18 August 1995

Stubble turnip stretcher

By Sue Rider

DEVON dairy farmer Mike Frankpitt has evaded a forage shortfall this summer by planning ahead as early as April.

Left with limited carry-over forage stocks after last winter he decided to grow catch crops as a summer buffer for his 180 cows. The crops would also allow early entry for an autumn grass reseed.

The medium loam soil of Mr Frankpitts 150ha (370-acre) Rix Farm, Tiverton, is not especially drought-prone, but it sees little of its 900mm (36in) rainfall average in summer. For that reason Mr Frankpitt doesnt rely on grazed grass from late June for his year-round calving herd.

This year stubble turnips and kale are providing the crucial summer buffer feed and should ensure the farm has sufficient winter forage once its 40ha (100 acres) of maize are harvested. That is despite the fact that first-cut grass silage yields were down 10%.

Mr Frankpitt sowed 1.8ha (4.5 acres) of stubble turnips on May 4. His 100 milkers have been strip grazing them since July.

On the advice of Somerset-based Kingshay Farming Trust, he also drilled a kale strip at the far end of the field of stubbles. The idea was to provide grazing once the digestibility of the stubble turnips fell, so extending the autumn grazing period. "Stubble turnips tend to become less palatable after six weeks, and especially so in dry weather," says Mr Frankpitt.

This year he has drilled Barkant stubble turnips and Maris Kestrel kale. But since Kingshay research has highlighted that some fodder varieties outperform others by as much as 30% dry matter, he will sow different varieties next year. The stubble turnip variety Vollenda will be on his revised list.

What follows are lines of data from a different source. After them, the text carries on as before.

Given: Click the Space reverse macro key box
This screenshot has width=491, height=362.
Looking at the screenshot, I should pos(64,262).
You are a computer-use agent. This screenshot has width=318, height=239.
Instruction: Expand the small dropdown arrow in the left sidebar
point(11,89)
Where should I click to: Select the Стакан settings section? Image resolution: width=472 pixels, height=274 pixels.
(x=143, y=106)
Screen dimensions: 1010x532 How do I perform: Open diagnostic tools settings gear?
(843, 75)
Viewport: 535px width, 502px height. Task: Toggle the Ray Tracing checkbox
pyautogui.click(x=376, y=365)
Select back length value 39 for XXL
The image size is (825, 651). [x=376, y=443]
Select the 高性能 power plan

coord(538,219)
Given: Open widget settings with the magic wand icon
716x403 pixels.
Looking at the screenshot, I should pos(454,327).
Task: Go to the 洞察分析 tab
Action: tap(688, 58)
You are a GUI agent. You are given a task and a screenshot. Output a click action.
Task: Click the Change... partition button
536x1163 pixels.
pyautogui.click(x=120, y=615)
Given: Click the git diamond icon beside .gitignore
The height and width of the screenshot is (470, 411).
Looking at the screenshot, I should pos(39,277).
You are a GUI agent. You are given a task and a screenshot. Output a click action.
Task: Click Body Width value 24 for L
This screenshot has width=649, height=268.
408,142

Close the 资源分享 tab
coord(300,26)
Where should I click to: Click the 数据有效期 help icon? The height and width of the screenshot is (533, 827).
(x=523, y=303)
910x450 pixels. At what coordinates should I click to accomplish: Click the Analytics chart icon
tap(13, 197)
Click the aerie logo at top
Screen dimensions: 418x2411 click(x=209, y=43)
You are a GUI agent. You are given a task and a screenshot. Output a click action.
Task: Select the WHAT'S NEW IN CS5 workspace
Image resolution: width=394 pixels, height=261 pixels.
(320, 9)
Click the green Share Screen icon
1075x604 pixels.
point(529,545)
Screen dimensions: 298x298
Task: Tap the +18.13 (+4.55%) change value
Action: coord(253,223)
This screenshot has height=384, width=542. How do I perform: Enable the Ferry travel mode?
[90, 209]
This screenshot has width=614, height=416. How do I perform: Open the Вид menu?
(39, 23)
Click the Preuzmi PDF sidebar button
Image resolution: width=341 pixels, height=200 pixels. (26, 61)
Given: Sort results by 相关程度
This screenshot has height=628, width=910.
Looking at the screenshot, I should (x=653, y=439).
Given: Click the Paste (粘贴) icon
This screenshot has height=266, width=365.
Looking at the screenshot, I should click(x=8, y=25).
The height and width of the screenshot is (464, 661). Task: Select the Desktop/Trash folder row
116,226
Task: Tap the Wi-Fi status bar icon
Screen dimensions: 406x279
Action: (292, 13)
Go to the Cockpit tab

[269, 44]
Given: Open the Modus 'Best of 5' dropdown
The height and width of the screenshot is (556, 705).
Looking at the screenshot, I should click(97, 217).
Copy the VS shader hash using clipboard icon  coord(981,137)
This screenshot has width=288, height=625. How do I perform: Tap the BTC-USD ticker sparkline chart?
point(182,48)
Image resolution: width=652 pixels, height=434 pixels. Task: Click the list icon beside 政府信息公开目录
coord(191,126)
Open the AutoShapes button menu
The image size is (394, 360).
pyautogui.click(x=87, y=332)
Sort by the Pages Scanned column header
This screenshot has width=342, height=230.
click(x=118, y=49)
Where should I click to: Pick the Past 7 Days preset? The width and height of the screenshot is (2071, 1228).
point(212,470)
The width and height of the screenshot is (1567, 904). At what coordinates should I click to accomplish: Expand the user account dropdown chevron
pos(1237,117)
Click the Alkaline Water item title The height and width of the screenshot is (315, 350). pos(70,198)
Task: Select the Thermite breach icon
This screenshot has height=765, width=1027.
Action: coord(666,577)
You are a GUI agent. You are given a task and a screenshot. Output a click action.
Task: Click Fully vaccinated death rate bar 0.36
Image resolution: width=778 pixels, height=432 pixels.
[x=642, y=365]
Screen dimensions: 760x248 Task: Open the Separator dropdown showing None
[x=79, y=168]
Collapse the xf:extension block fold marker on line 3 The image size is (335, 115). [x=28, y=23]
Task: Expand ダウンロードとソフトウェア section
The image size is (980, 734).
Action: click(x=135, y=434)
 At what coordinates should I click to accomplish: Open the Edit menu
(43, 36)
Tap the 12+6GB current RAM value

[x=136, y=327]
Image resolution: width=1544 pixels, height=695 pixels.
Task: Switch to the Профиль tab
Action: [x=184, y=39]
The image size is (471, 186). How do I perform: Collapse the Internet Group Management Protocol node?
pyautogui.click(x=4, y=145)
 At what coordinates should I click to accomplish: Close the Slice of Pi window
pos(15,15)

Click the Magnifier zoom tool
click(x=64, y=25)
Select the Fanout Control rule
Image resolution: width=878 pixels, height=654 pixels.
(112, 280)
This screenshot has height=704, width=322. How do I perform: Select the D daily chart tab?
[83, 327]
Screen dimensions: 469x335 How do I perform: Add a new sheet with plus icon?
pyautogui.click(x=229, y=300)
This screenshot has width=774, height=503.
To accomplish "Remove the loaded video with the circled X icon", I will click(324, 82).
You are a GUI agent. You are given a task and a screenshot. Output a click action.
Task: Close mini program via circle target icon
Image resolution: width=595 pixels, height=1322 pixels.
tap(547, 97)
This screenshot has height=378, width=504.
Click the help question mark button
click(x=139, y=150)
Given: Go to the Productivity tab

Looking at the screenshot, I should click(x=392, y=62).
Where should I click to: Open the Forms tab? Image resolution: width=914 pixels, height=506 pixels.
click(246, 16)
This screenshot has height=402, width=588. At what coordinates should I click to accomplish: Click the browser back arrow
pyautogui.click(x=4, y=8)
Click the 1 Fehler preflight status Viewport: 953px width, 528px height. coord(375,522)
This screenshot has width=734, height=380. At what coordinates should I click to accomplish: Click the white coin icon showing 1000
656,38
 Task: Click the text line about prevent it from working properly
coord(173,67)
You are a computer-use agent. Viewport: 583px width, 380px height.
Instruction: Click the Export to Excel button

Cows strip-graze the stubble turnips after evening milking for three hours before being turned out to pasture. Intakes have averaged 12kg/cow/day. In addition to grazing, the cows are offered about 18kg/cow/day of a straights mix fed in two feeds. The ration comprises brewers grains, citrus pulp, Brazilian soya, caustic wheat, fishmeal, vitamins and minerals.

It has been devised to help overcome an energy gap in the cows ration that was reducing milk proteins.

Metabolic profiles taken by the farms vet had also identified that the cows were short of energy.

"We replaced the maize gluten in the ration and introduced caustic-treated wheat and more soya," says Mr Frankpitt.

He will introduce winter forage to the diet shortly but without the stubble turnips would have started feeding these valuable fodder stocks weeks ago.